*Stored records:*
[Start of Attachment]

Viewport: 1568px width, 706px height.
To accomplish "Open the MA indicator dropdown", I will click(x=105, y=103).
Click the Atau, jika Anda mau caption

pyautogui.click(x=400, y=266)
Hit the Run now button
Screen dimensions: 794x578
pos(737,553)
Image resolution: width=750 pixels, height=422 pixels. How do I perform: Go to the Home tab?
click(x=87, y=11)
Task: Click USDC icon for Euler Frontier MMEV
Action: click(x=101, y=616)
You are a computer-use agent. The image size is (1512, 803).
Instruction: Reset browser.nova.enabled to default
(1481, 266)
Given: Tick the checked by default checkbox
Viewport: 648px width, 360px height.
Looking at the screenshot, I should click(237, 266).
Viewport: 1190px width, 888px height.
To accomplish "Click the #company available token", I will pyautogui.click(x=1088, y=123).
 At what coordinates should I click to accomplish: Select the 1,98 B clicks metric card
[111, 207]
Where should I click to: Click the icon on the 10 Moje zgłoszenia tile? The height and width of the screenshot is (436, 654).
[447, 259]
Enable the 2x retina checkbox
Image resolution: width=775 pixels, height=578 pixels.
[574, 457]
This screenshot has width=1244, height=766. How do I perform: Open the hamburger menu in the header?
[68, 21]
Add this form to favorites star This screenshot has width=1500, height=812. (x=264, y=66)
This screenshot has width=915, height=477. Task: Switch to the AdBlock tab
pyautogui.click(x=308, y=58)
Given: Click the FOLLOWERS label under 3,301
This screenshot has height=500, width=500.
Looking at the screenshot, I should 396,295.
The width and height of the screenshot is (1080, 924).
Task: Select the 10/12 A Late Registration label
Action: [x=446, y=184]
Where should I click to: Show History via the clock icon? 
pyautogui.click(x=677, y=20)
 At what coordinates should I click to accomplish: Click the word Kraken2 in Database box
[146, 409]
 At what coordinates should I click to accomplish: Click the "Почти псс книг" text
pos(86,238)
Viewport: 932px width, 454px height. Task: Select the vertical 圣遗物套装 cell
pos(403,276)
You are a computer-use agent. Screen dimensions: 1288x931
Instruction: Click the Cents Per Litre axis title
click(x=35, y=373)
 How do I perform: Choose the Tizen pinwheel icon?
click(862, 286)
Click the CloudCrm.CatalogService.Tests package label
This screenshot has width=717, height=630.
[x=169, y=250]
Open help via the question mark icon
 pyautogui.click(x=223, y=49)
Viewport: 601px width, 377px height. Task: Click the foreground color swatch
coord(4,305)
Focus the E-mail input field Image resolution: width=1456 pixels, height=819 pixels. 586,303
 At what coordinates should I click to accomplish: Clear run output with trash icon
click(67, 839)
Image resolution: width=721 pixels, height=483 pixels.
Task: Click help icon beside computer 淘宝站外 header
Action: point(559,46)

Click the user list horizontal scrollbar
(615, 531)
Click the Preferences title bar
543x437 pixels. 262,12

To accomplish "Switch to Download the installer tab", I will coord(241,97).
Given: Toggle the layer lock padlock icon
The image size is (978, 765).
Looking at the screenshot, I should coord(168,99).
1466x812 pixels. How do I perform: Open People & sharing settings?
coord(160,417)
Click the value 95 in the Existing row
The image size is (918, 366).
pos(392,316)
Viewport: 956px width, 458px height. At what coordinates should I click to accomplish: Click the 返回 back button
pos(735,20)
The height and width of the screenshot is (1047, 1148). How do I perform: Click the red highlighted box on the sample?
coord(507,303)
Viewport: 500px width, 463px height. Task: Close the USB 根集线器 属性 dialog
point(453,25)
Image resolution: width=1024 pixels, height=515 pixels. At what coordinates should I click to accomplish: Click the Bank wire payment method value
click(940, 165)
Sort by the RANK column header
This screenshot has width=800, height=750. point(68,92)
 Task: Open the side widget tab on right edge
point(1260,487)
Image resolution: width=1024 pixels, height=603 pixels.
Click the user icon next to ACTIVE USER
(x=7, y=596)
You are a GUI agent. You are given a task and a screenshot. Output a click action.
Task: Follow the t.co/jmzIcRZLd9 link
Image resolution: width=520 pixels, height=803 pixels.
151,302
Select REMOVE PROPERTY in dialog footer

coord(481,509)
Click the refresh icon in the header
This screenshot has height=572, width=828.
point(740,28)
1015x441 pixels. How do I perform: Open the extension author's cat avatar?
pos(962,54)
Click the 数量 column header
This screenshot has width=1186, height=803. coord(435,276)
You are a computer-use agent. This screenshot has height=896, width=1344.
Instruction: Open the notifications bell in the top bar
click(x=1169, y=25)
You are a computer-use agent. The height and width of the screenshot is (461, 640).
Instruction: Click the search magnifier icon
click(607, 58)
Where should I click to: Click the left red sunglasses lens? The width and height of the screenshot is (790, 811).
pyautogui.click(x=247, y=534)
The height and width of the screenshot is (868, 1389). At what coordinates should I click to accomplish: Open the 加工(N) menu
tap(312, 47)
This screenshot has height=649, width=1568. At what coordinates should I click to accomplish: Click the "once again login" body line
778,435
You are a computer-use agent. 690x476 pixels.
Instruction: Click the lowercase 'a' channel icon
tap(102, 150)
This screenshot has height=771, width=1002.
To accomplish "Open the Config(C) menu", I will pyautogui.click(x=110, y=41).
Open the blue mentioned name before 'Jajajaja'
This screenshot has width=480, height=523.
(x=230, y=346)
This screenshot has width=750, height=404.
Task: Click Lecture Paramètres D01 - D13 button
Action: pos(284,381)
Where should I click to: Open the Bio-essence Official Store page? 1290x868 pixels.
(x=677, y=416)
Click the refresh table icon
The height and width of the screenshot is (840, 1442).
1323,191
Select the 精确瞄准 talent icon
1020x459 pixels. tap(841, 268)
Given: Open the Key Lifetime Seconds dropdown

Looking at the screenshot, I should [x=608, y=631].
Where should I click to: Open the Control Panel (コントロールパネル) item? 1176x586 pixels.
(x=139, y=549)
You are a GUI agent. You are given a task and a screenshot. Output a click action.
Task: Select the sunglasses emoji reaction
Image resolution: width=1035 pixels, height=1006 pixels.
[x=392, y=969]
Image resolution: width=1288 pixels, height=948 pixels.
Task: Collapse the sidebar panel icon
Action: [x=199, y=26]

[End of Attachment]

*EXERCISE BRIEF:*
What lines in the data above contain the word "refresh"? Show them all.

*EXPECTED OUTPUT:*
Click the refresh icon in the header
Click the refresh table icon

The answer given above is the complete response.